* ACTION ITEM
If a line in the data has the string "will", please show it.
======
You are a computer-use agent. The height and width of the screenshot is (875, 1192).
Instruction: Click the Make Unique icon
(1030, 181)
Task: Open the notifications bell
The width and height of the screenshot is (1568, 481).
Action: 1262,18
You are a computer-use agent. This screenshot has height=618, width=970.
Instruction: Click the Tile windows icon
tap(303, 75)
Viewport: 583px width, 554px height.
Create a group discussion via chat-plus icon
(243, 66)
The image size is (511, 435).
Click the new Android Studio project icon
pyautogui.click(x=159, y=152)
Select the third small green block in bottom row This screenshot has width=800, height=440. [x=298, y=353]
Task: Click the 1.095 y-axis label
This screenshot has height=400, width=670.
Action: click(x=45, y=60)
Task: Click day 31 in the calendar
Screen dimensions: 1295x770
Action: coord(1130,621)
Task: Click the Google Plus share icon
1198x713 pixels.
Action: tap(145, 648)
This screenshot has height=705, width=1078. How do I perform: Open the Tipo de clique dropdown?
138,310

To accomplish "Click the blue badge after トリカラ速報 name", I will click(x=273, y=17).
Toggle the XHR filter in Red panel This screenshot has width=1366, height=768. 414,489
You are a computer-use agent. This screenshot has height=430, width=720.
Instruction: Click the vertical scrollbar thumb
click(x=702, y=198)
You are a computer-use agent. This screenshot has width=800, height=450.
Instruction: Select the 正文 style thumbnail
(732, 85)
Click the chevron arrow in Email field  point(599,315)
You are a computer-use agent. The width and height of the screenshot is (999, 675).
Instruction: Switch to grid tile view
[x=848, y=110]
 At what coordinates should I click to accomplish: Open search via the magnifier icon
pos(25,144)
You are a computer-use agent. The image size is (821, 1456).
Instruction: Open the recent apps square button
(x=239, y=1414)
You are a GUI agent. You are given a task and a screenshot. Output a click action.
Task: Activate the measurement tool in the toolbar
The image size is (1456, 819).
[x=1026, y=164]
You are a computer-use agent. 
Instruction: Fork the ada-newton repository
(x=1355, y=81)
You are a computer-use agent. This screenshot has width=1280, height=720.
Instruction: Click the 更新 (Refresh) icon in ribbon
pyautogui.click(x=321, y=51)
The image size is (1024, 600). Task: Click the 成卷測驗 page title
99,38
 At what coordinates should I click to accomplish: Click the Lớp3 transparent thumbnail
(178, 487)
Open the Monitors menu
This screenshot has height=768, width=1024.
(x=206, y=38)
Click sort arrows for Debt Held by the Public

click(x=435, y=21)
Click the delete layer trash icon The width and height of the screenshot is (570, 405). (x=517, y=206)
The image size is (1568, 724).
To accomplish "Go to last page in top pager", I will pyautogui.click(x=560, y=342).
======
* YOUR SOLUTION
To accomplish "Click the blue badge after トリカラ速報 name", I will click(x=273, y=17).
To accomplish "Go to last page in top pager", I will pyautogui.click(x=560, y=342).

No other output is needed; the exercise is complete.